**Records from a data collection:**
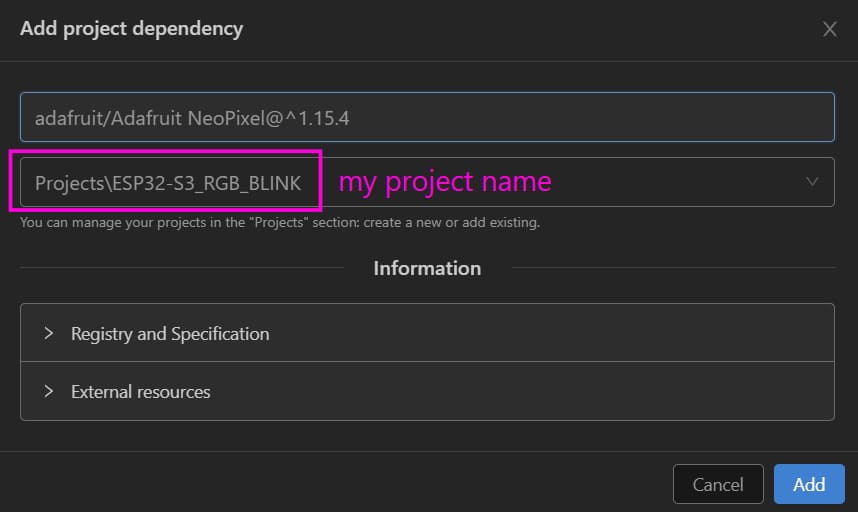This screenshot has width=858, height=512.
Task: Click the Information section heading
Action: click(x=427, y=268)
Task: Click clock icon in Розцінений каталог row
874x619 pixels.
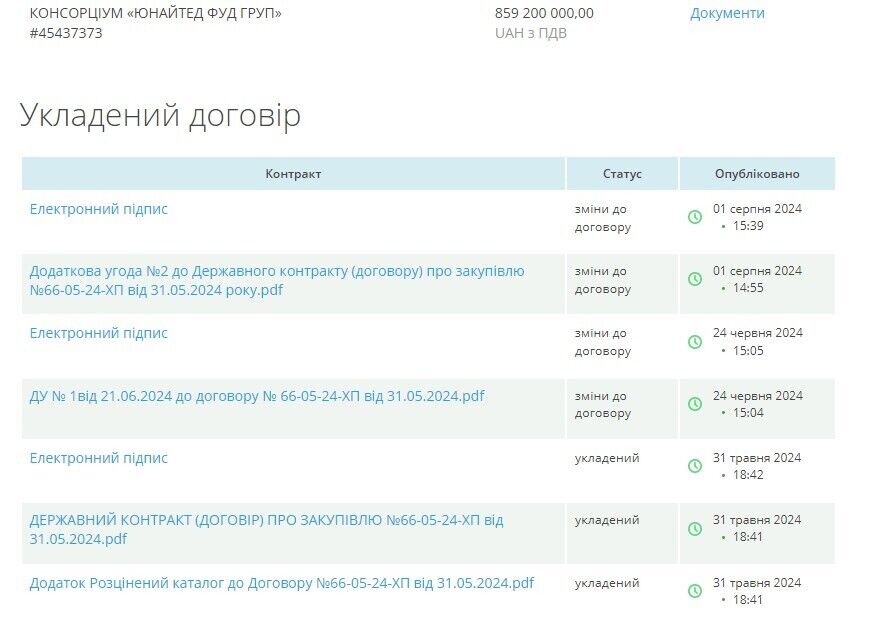Action: (x=695, y=591)
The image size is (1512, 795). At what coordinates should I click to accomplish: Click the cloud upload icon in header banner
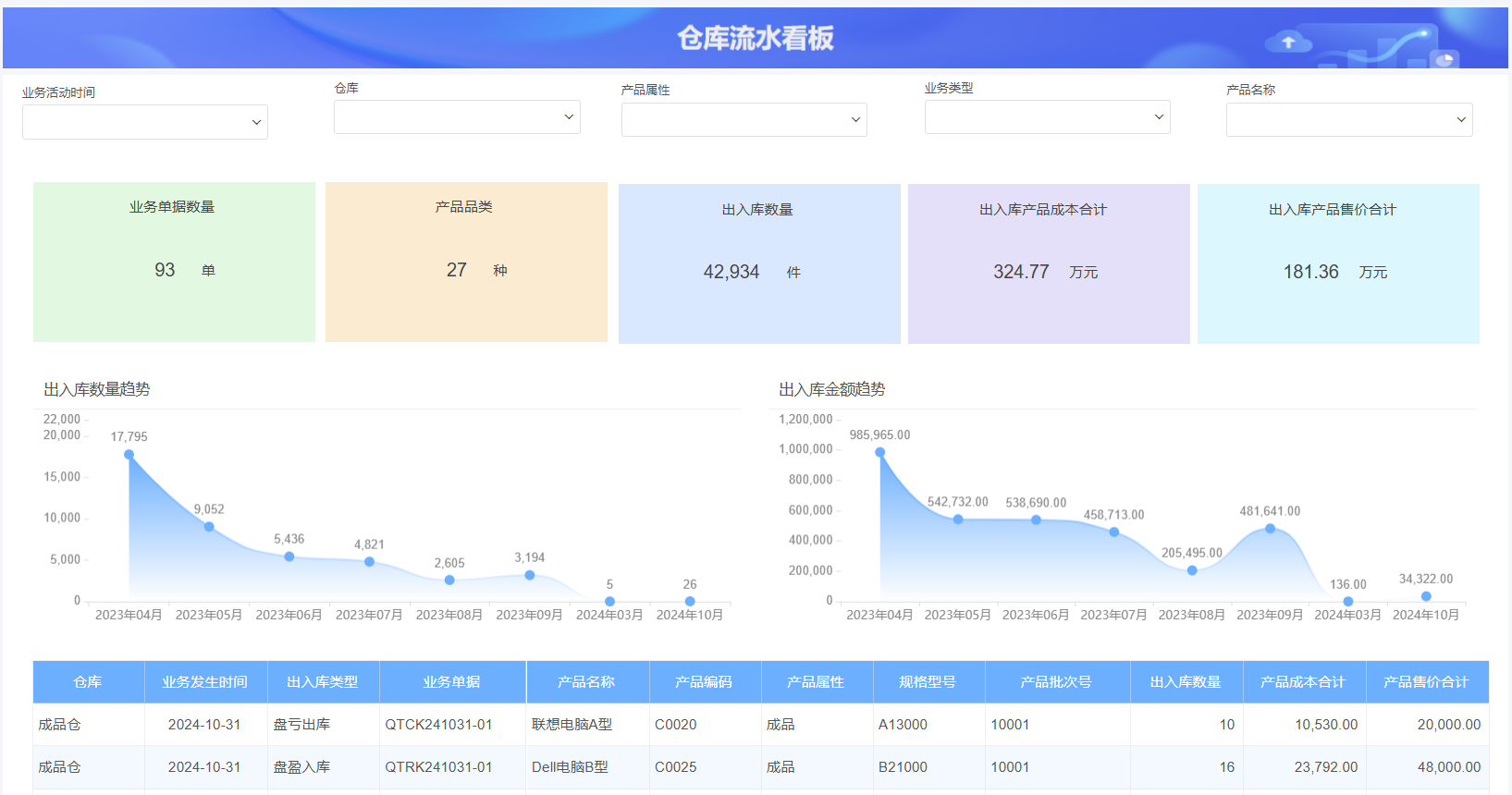(1287, 42)
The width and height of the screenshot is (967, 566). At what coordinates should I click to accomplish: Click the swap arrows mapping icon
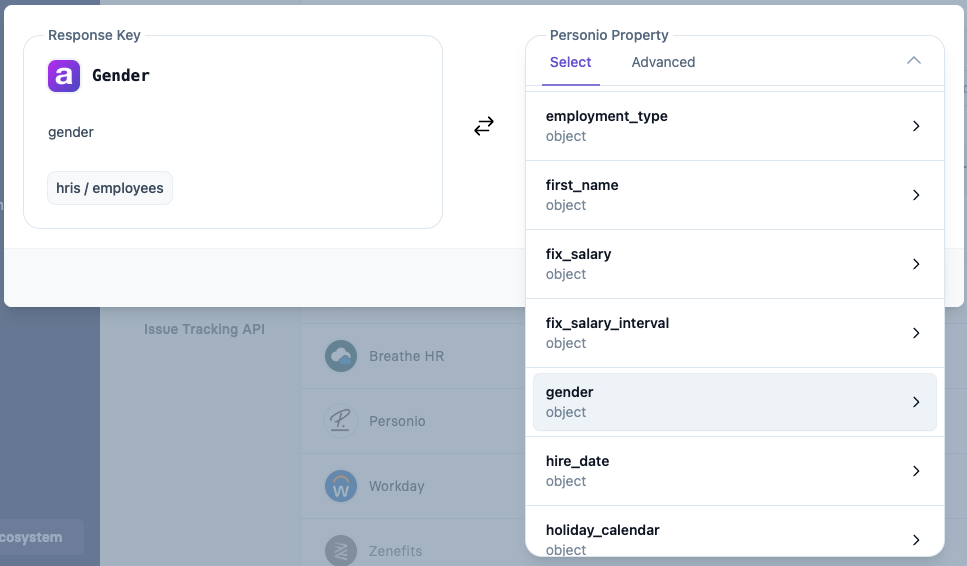click(484, 126)
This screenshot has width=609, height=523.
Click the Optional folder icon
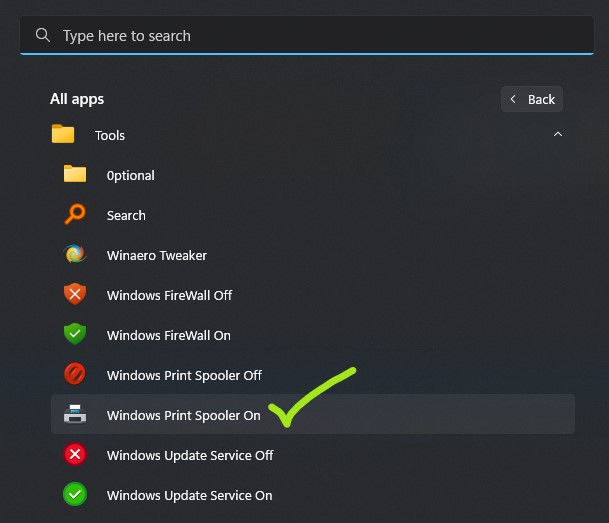pos(75,174)
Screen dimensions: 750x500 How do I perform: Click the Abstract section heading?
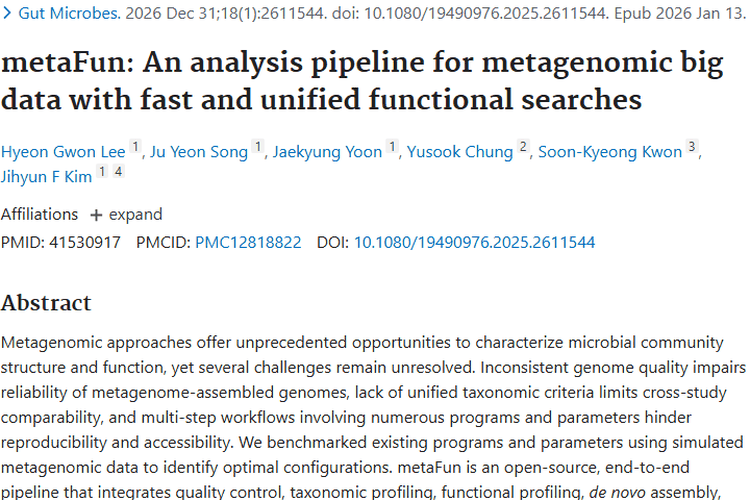tap(46, 303)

**What you should do:**
Print only the lines from the line that contains "Task: Click clock" to the final line of the data, inclusive. Pictures stay out.

**Output of the task:**
Task: Click clock icon in Розцінений каталог row
874x619 pixels.
Action: (x=695, y=591)
The image size is (1512, 795). At what coordinates should I click to accomplish: Click the cloud upload icon in header banner
(1287, 42)
The width and height of the screenshot is (967, 566). At what coordinates should I click to accomplish: Click the swap arrows mapping icon
click(484, 126)
This screenshot has width=609, height=523.
Click the Optional folder icon
pos(75,174)
Screen dimensions: 750x500 How do I perform: Click the Abstract section heading?
tap(46, 303)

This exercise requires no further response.